PDF Internals

PDF Catalog: The Document Root Dictionary Explained

The PDF document catalog (/Type /Catalog) is the root object of every PDF file — the master directory that references pages, bookmarks, forms, names, metadata, viewer preferences, and every other top-level structure. Understanding the catalog is understanding the entire architecture of a PDF document.

Quick Answer

When a PDF viewer opens a file, the first thing it does is read the cross-reference trailer at the end of the file. The trailer contains a /Root key — an indirect reference pointing to the document catalog. The catalog is a dictionary with /Type /Catalog and a set of references to every major structure in the document: /Pages (the page tree), /Outlines (bookmarks), /AcroForm (form fields), /Names (named destinations, embedded files, JavaScript), /Metadata (XMP metadata), /ViewerPreferences (how the viewer opens the document), and /StructTreeRoot (the accessibility tag tree). Everything in a PDF flows from the catalog. It is the document's index, root, and control panel — all in one dictionary.

What Is the PDF Document Catalog?

The PDF document catalog is the mandatory root object of every PDF file. It is a PDF dictionary with /Type /Catalog referenced by the /Root entry of the cross-reference trailer. The catalog acts as the master index — every major document structure is either stored in the catalog or reachable via references from it.

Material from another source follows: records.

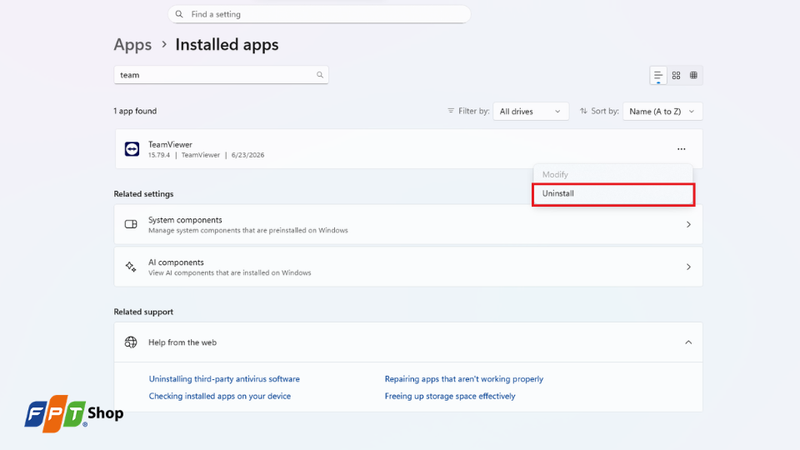The height and width of the screenshot is (450, 800).
Task: Open the Filter by All drives dropdown
Action: pyautogui.click(x=531, y=111)
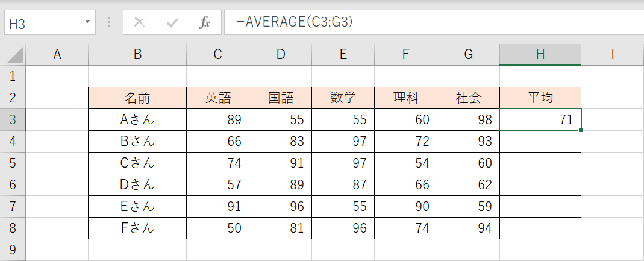This screenshot has height=261, width=644.
Task: Click the Name Box showing H3
Action: coord(42,23)
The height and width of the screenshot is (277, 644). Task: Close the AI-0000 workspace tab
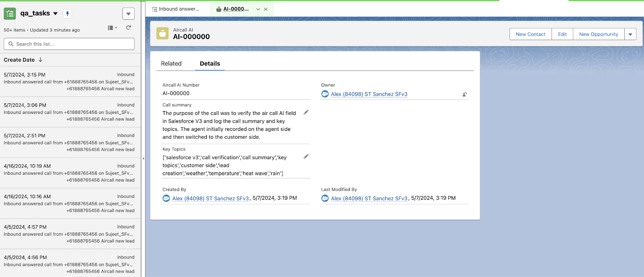[266, 9]
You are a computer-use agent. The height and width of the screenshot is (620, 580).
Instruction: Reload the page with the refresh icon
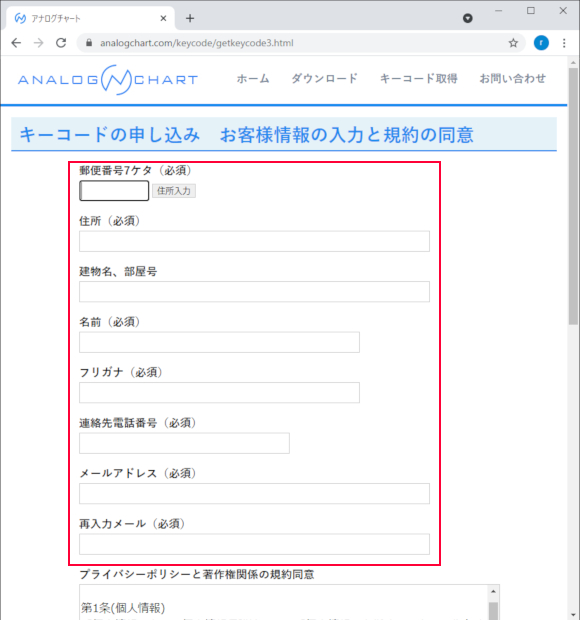click(61, 43)

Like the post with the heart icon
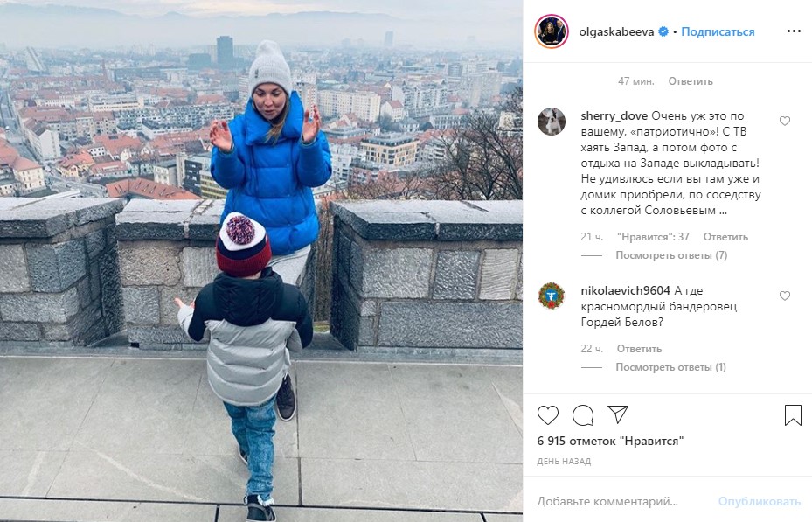click(x=547, y=415)

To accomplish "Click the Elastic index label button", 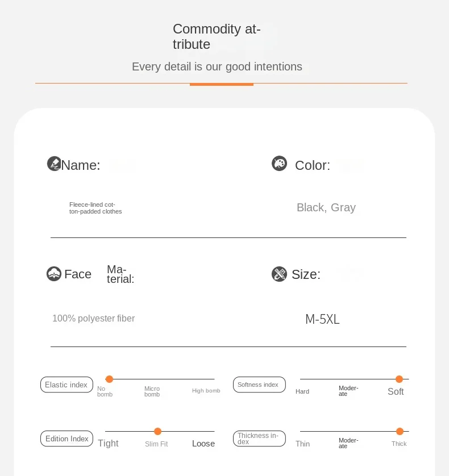I will tap(66, 385).
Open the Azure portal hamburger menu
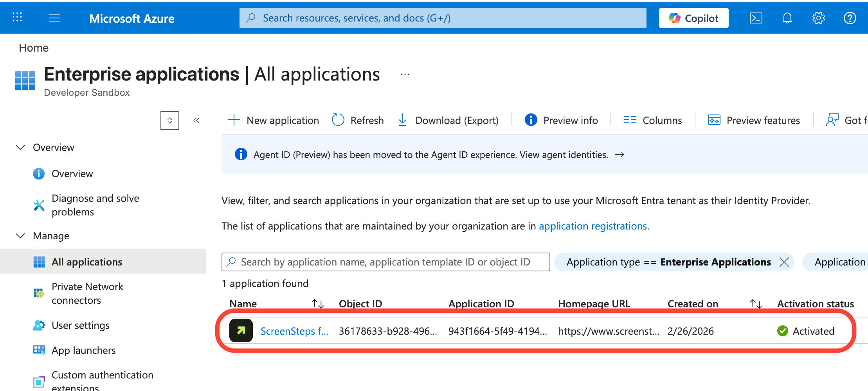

The catalog's key entries include:

  • /Pages (required) — Indirect reference to the page tree root, from which all pages are accessible
  • /Outlines — The document outline (bookmark) tree root
  • /AcroForm — The interactive form dictionary, listing all form fields
  • /Names — The names dictionary containing name trees: /Dests (named destinations), /EmbeddedFiles, /JavaScript, /AP
  • /Metadata — An XMP metadata stream for document information (title, author, creation date)
  • /ViewerPreferences — Instructions for how the viewer should open and display the document
  • /OpenAction — An action to perform when the document opens (typically a GoTo destination or JavaScript)
  • /MarkInfo — Declares whether the document uses tagged content (/Marked true)
  • /StructTreeRoot — Root of the accessibility structure tree (tagged PDF)
  • /Lang — The document's natural language (e.g., "en-US"), required by PDF/UA
  • /Perms — Permission signatures that restrict modifications to the document
  • /PageMode — How to open: /UseNone (page only), /UseOutlines (show bookmarks), /FullScreen
📌

The catalog is not the Info dictionary: The legacy document information dictionary (/Info) — referenced from the trailer, containing /Title, /Author, /Creator etc. — is separate from the catalog. PDF 2.0 deprecates /Info in favour of XMP metadata in the catalog's /Metadata stream.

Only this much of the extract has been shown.